*** Begin section ***
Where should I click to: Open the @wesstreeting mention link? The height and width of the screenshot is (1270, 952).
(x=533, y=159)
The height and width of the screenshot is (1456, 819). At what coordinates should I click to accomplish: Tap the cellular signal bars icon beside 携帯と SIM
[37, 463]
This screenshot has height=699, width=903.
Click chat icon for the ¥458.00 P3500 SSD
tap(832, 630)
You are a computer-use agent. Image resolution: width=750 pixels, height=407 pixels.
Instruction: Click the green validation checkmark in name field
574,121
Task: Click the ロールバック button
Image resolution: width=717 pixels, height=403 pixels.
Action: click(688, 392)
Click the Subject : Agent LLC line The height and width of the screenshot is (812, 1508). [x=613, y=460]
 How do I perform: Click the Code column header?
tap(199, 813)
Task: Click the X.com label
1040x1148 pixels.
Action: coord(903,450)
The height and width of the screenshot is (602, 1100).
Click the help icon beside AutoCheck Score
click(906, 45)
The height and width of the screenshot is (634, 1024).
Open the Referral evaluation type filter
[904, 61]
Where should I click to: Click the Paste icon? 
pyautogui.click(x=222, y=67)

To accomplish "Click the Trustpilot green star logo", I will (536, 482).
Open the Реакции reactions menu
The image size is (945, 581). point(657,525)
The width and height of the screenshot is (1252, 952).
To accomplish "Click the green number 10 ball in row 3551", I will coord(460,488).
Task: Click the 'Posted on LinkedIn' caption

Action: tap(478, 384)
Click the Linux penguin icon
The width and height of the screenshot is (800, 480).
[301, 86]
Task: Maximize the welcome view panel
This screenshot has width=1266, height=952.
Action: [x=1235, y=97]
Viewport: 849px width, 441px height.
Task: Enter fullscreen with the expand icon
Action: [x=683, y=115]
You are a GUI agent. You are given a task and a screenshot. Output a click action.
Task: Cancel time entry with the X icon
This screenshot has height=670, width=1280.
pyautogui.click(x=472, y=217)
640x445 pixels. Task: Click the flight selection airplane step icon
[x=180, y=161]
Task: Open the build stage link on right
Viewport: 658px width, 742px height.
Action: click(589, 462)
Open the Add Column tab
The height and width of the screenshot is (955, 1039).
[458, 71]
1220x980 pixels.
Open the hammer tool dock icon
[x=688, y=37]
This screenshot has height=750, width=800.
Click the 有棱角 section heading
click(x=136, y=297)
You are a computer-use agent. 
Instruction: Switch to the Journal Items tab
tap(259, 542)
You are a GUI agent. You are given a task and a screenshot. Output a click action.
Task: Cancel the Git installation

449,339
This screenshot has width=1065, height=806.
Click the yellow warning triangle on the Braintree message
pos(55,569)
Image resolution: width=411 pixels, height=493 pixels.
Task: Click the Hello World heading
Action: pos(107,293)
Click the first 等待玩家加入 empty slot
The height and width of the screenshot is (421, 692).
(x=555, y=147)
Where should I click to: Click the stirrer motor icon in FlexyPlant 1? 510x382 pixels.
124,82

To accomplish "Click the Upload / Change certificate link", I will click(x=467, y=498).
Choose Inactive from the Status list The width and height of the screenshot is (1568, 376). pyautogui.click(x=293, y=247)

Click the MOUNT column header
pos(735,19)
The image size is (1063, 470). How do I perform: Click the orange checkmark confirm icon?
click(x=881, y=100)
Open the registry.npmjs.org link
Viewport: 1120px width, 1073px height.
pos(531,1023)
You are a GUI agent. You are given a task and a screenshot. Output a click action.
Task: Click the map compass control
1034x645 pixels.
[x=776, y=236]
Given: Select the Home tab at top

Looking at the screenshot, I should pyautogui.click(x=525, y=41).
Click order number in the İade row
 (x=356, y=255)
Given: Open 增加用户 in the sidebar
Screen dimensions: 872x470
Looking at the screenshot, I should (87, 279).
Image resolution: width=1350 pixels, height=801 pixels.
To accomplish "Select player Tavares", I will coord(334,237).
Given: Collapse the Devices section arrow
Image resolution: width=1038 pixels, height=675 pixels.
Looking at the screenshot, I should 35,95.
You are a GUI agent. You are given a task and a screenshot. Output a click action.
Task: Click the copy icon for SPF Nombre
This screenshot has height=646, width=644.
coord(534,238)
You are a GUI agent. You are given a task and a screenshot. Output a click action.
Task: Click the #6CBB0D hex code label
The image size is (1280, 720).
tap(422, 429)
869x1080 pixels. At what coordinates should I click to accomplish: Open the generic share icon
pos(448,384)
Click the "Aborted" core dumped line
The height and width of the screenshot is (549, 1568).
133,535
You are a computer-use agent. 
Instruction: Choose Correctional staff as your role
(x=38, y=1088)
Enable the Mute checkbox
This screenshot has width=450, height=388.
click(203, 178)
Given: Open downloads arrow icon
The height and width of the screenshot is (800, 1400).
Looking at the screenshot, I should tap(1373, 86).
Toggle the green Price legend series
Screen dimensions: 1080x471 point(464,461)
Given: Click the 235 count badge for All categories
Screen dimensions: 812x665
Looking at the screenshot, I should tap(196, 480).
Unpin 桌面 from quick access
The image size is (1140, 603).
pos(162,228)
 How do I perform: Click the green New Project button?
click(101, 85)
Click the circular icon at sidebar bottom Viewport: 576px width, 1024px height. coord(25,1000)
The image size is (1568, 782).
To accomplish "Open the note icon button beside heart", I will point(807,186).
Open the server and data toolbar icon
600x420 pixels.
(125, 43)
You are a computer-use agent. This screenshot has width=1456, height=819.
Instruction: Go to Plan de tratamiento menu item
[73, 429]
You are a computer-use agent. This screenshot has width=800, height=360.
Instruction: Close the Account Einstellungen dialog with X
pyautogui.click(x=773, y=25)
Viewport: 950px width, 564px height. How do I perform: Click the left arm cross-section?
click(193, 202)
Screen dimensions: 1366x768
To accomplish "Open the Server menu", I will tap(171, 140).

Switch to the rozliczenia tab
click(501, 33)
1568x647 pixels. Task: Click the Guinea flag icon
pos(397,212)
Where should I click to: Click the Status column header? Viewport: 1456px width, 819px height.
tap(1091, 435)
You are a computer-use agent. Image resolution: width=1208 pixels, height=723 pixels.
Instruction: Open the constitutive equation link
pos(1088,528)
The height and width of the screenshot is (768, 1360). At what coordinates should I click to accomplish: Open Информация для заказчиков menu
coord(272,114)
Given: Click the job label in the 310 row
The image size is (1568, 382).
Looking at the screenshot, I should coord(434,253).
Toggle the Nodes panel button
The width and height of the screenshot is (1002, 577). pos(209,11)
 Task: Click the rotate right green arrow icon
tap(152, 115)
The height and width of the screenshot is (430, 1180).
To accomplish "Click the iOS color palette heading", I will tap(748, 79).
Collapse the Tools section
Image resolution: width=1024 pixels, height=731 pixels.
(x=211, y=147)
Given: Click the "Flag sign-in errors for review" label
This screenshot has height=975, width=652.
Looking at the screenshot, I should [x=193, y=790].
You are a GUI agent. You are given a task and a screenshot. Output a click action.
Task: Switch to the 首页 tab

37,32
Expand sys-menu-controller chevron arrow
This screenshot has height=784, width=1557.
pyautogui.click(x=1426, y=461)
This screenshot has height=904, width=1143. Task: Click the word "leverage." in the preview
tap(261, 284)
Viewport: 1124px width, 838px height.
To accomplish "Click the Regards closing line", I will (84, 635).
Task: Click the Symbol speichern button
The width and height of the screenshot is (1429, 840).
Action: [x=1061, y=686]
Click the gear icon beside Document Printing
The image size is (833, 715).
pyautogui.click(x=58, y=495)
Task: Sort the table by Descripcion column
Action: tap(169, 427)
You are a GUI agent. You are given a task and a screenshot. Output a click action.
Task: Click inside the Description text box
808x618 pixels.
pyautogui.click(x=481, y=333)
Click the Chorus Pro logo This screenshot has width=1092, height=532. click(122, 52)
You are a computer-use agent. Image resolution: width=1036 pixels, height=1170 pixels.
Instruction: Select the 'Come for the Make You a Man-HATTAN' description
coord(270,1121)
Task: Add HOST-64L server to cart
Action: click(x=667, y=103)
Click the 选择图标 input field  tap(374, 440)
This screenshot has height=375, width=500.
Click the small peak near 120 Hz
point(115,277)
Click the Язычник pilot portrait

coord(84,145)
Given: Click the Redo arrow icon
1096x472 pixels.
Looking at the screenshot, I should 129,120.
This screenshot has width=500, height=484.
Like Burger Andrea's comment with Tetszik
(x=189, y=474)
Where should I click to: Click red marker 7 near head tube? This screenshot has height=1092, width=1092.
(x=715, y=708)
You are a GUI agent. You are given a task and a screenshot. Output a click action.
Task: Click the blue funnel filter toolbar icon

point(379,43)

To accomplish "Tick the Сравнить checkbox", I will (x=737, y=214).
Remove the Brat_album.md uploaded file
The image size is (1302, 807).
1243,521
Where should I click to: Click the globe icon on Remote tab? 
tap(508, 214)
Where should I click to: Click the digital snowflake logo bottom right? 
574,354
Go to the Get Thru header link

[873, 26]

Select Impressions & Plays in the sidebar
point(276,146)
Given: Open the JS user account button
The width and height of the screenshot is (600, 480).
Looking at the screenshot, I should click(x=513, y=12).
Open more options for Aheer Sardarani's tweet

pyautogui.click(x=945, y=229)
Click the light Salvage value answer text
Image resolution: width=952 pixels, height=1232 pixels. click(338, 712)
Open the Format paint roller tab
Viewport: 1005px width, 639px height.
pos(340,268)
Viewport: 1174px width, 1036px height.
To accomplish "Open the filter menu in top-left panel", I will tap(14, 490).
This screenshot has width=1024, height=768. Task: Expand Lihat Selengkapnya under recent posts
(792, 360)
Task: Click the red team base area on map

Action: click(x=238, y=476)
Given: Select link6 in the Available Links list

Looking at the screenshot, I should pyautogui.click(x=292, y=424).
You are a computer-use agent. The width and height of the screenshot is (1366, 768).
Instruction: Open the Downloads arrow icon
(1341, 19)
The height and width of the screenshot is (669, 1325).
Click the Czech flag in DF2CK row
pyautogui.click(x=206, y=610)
*** End section ***
# Task to carry out:
In the material above, locate the line containing "Click the Subject" and the line containing "This screenshot has width=1065, height=806.". Transcribe exactly those two lines and every line between them, and nothing more.

# Exercise output:
Click the Subject : Agent LLC line The height and width of the screenshot is (812, 1508). [x=613, y=460]
 How do I perform: Click the Code column header?
tap(199, 813)
Task: Click the X.com label
1040x1148 pixels.
Action: coord(903,450)
The height and width of the screenshot is (602, 1100).
Click the help icon beside AutoCheck Score
click(906, 45)
The height and width of the screenshot is (634, 1024).
Open the Referral evaluation type filter
[904, 61]
Where should I click to: Click the Paste icon? 
pyautogui.click(x=222, y=67)

To accomplish "Click the Trustpilot green star logo", I will (536, 482).
Open the Реакции reactions menu
The image size is (945, 581). point(657,525)
The width and height of the screenshot is (1252, 952).
To accomplish "Click the green number 10 ball in row 3551", I will coord(460,488).
Task: Click the 'Posted on LinkedIn' caption

Action: tap(478, 384)
Click the Linux penguin icon
The width and height of the screenshot is (800, 480).
[301, 86]
Task: Maximize the welcome view panel
This screenshot has width=1266, height=952.
Action: [x=1235, y=97]
Viewport: 849px width, 441px height.
Task: Enter fullscreen with the expand icon
Action: [x=683, y=115]
You are a GUI agent. You are given a task and a screenshot. Output a click action.
Task: Cancel time entry with the X icon
This screenshot has height=670, width=1280.
pyautogui.click(x=472, y=217)
640x445 pixels. Task: Click the flight selection airplane step icon
[x=180, y=161]
Task: Open the build stage link on right
Viewport: 658px width, 742px height.
Action: click(589, 462)
Open the Add Column tab
The height and width of the screenshot is (955, 1039).
[458, 71]
1220x980 pixels.
Open the hammer tool dock icon
[x=688, y=37]
This screenshot has height=750, width=800.
Click the 有棱角 section heading
click(x=136, y=297)
You are a computer-use agent. 
Instruction: Switch to the Journal Items tab
tap(259, 542)
You are a GUI agent. You are given a task and a screenshot. Output a click action.
Task: Cancel the Git installation

449,339
This screenshot has width=1065, height=806.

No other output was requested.